§ TASK TO CARRY OUT:
Search the data for the string "computer" and copy each line in which it appears.

EXTRACTED RECORDS Block Start

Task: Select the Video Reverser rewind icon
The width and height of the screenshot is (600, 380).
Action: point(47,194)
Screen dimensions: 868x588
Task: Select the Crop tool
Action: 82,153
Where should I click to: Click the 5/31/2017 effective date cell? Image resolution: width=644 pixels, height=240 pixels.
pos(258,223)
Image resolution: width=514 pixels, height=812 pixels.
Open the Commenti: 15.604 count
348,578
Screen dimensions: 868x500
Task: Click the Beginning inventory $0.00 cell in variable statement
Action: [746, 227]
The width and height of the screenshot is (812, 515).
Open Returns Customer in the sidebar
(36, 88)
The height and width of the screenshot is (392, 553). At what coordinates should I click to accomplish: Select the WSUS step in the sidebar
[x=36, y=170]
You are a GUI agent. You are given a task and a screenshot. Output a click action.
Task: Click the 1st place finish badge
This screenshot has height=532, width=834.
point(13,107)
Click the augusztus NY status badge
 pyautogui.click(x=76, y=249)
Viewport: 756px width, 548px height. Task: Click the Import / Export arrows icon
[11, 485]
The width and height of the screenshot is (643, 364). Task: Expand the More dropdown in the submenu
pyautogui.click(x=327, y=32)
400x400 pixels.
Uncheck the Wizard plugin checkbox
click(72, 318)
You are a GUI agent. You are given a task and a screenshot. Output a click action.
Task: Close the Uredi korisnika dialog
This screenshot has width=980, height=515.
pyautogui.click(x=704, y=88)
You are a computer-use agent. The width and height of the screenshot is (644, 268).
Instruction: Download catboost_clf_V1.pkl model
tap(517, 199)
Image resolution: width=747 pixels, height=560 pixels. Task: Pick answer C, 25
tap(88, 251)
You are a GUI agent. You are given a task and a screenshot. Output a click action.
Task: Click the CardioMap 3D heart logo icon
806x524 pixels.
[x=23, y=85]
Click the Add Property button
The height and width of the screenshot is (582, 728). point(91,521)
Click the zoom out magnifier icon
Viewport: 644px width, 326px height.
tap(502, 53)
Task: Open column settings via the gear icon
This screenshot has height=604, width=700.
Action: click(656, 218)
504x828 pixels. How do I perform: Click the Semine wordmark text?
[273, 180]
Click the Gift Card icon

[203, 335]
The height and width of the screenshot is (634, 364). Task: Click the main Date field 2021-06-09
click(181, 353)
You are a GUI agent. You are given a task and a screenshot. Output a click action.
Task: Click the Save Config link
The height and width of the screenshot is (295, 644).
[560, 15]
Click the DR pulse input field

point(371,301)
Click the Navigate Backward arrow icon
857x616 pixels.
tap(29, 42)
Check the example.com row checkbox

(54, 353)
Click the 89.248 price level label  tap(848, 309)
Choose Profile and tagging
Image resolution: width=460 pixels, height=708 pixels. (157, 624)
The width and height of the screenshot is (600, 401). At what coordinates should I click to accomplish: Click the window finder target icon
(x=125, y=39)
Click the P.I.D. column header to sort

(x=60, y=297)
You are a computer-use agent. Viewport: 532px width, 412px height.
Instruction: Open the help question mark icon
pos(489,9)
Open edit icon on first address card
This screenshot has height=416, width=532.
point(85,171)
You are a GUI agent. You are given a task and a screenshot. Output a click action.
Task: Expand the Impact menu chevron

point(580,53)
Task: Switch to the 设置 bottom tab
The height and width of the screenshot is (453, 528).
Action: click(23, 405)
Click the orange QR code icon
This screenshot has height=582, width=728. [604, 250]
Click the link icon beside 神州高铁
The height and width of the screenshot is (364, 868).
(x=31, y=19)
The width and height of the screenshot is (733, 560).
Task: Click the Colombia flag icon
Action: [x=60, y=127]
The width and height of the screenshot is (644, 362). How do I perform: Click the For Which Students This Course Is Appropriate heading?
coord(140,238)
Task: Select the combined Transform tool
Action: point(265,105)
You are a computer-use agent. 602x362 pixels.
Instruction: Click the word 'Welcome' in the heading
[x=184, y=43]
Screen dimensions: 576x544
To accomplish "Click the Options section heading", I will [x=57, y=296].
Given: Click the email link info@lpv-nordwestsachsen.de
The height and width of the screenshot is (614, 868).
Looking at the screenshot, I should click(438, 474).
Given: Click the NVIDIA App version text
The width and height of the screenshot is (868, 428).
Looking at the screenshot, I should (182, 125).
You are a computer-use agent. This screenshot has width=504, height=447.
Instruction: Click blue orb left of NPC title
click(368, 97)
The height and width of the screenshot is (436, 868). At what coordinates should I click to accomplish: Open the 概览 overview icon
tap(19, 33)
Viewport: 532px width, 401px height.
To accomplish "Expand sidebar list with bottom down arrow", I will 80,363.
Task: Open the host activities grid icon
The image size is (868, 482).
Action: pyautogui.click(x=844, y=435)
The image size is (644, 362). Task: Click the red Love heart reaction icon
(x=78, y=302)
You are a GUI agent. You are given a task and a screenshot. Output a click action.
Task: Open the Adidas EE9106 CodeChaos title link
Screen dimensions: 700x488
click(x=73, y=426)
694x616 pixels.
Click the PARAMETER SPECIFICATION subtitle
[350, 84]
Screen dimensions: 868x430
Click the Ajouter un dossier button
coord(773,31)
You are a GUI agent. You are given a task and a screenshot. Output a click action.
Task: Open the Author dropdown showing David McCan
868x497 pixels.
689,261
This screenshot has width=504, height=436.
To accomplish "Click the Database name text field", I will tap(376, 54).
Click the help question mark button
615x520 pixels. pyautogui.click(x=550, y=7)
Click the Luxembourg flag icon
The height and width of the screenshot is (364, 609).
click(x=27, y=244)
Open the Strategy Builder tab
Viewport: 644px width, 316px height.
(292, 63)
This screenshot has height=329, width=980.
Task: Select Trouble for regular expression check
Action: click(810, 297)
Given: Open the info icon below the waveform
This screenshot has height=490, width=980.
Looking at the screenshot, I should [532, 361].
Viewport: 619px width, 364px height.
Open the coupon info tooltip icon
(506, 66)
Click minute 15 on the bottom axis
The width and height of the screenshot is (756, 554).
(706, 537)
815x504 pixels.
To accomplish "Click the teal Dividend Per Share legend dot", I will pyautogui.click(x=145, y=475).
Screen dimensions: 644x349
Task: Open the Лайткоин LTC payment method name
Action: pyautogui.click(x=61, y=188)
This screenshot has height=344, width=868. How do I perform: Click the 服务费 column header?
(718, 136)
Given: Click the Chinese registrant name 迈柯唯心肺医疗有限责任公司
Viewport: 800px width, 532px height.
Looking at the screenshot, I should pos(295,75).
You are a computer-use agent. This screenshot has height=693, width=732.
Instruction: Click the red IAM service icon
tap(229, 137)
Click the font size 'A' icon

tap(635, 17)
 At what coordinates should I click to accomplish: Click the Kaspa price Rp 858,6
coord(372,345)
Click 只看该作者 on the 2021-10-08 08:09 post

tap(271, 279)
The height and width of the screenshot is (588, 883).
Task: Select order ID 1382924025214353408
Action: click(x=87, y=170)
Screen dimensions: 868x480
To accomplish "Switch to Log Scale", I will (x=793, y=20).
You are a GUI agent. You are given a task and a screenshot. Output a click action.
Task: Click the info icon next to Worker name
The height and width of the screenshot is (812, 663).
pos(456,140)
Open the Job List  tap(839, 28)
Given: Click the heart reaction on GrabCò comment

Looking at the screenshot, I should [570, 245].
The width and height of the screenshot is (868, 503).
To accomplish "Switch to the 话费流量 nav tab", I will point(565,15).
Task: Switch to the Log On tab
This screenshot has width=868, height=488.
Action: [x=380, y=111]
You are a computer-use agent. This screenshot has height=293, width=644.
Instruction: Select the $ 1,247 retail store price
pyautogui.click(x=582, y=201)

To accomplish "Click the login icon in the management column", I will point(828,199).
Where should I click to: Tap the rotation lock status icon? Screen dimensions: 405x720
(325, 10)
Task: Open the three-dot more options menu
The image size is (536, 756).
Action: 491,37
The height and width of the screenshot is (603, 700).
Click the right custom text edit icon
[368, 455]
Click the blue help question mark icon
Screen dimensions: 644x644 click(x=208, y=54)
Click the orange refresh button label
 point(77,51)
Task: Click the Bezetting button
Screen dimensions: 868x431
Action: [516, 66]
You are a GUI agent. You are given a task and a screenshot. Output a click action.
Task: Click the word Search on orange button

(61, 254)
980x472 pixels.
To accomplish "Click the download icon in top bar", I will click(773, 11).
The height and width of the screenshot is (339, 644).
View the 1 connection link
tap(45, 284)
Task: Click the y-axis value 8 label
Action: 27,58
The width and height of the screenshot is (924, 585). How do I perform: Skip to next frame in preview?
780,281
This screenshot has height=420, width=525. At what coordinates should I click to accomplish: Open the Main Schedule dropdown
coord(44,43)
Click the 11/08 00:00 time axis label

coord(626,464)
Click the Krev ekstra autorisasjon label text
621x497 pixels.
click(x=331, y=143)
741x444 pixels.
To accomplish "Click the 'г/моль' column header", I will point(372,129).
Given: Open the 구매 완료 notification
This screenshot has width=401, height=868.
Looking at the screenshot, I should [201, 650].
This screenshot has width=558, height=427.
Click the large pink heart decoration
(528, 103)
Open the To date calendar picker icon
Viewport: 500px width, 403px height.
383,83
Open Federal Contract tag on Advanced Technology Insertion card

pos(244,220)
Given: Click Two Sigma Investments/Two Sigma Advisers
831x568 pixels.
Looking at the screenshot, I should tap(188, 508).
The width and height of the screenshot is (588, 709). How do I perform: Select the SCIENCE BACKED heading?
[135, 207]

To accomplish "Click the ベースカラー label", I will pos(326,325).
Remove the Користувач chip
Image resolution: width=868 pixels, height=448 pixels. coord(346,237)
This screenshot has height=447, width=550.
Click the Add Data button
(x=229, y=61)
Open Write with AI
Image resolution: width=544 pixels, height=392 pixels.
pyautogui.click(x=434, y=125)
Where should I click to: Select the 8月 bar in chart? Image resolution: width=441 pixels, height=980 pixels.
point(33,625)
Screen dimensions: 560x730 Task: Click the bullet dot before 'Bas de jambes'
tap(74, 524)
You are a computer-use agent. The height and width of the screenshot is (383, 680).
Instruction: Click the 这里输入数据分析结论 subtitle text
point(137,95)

EXTRACTED RECORDS Block End

§ TASK RESPONSE:
You are a computer-use agent. The width and height of the screenshot is (644, 268).
You are a computer-use agent. Viewport: 532px width, 412px height.
You are a computer-use agent. 602x362 pixels.
You are a computer-use agent. This screenshot has width=504, height=447.
You are a computer-use agent. This screenshot has height=693, width=732.
You are a computer-use agent. This screenshot has height=293, width=644.
You are a computer-use agent. The height and width of the screenshot is (383, 680).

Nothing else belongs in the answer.